• **Request**: Please rewrite these records with every "How do I perform" replaced by "How can I do" and all other text unchanged. Leave the pictures out of your answer.

## BEGIN Material shown

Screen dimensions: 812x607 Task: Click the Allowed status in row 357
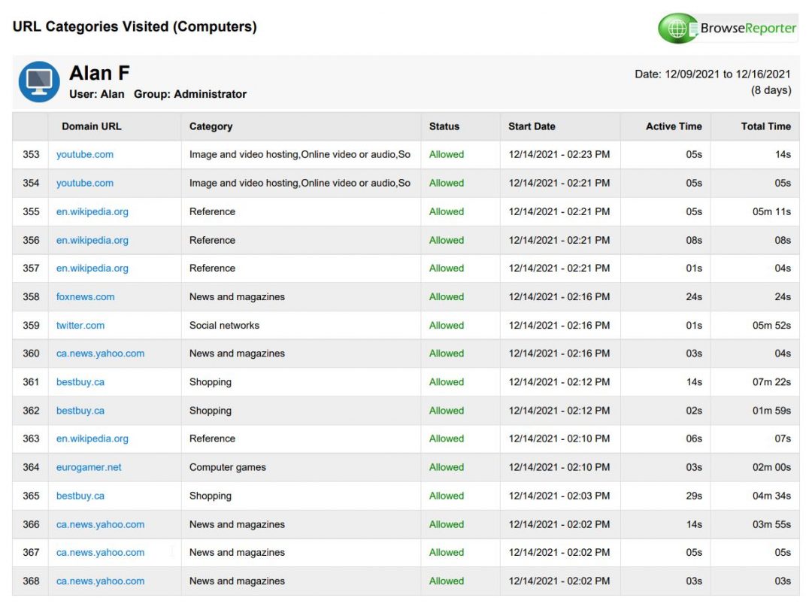click(x=446, y=268)
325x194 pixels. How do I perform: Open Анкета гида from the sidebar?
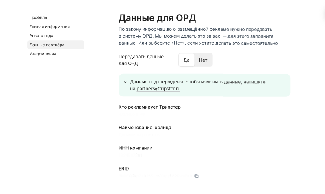[x=41, y=36]
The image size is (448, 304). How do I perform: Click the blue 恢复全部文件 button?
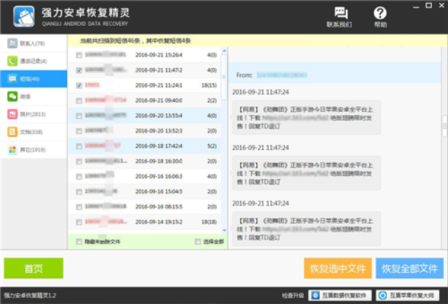click(410, 268)
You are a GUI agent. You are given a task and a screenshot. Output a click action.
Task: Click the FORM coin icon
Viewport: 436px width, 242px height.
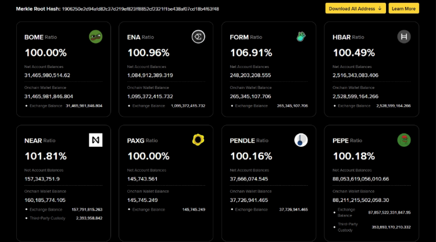tap(301, 37)
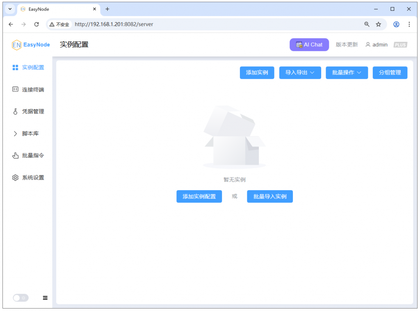420x311 pixels.
Task: Open the Chrome three-dot menu
Action: (x=409, y=24)
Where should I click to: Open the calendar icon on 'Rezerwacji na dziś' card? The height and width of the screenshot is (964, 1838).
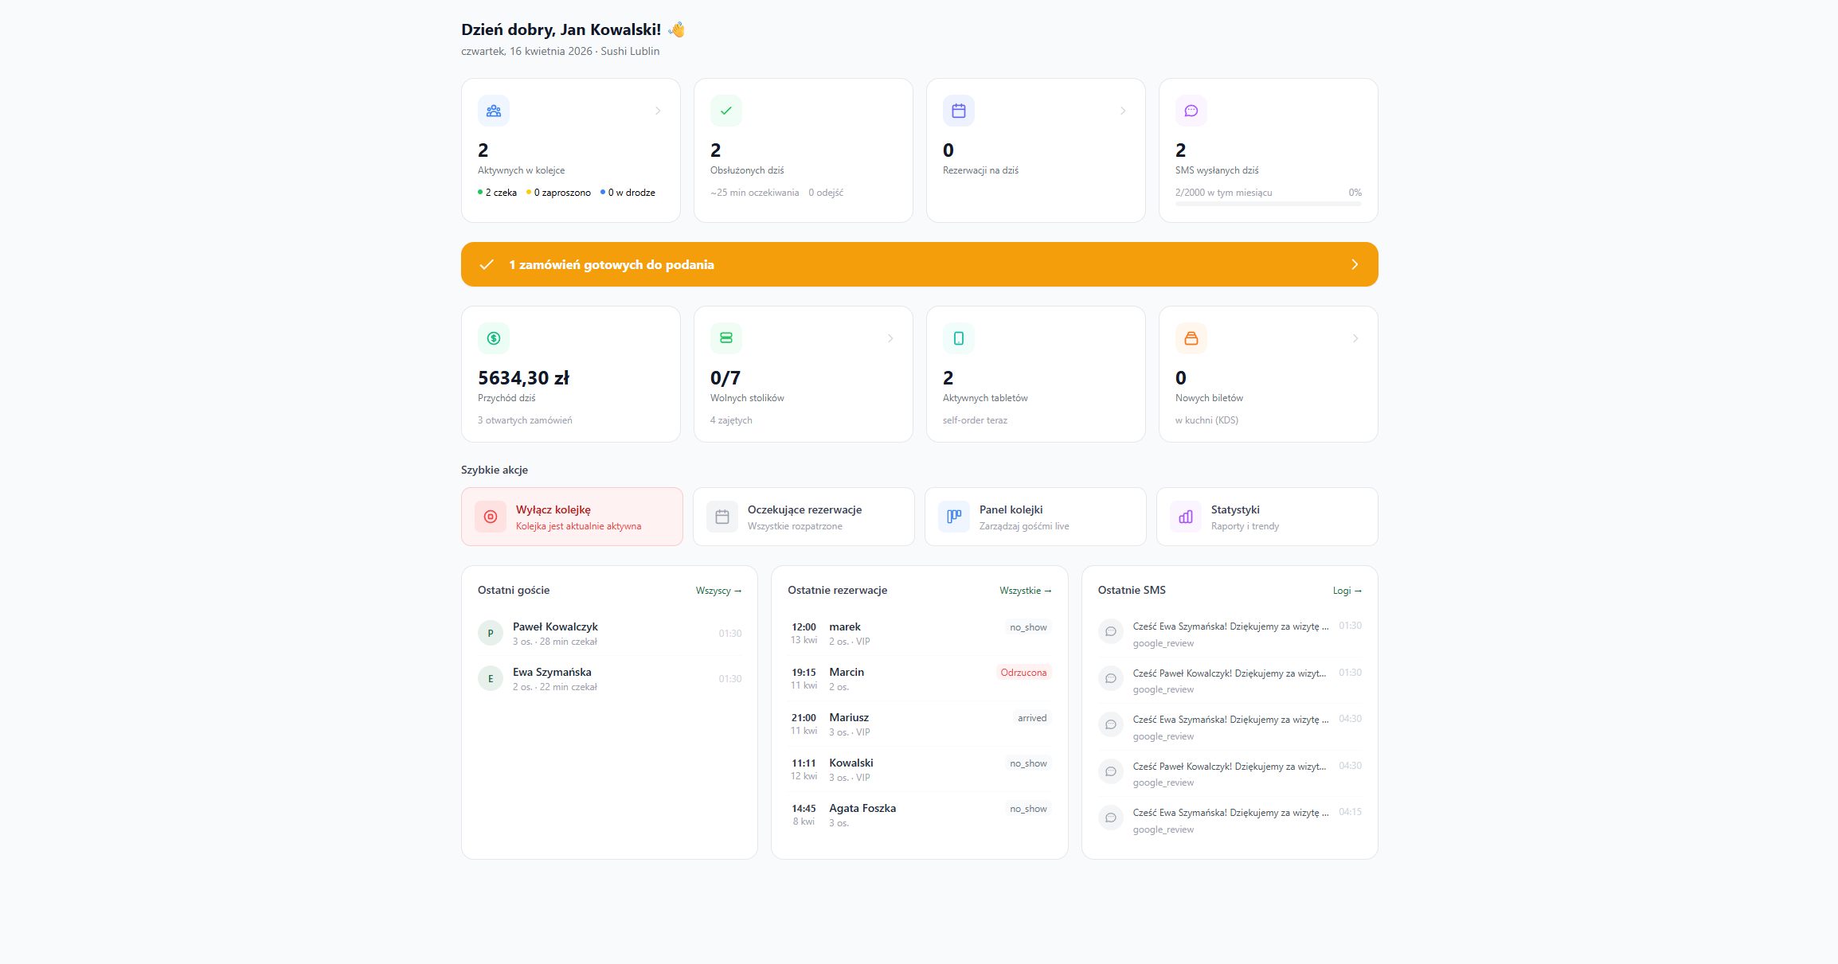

## END Material shown

• **Task solution**:
Screen dimensions: 812x607 Task: Click the Allowed status in row 357
click(x=446, y=268)
325x194 pixels. How can I do: Open Анкета гида from the sidebar?
[x=41, y=36]
The image size is (448, 304). How can I do: Click the blue 恢复全部文件 button?
click(410, 268)
You are a GUI agent. You are given a task and a screenshot. Output a click action.
Task: Click the FORM coin icon
Viewport: 436px width, 242px height.
tap(301, 37)
420x311 pixels.
Task: Open the Chrome three-dot menu
Action: (x=409, y=24)
Where should I click to: Open the calendar icon on 'Rezerwacji na dziś' card? The height and width of the screenshot is (964, 1838).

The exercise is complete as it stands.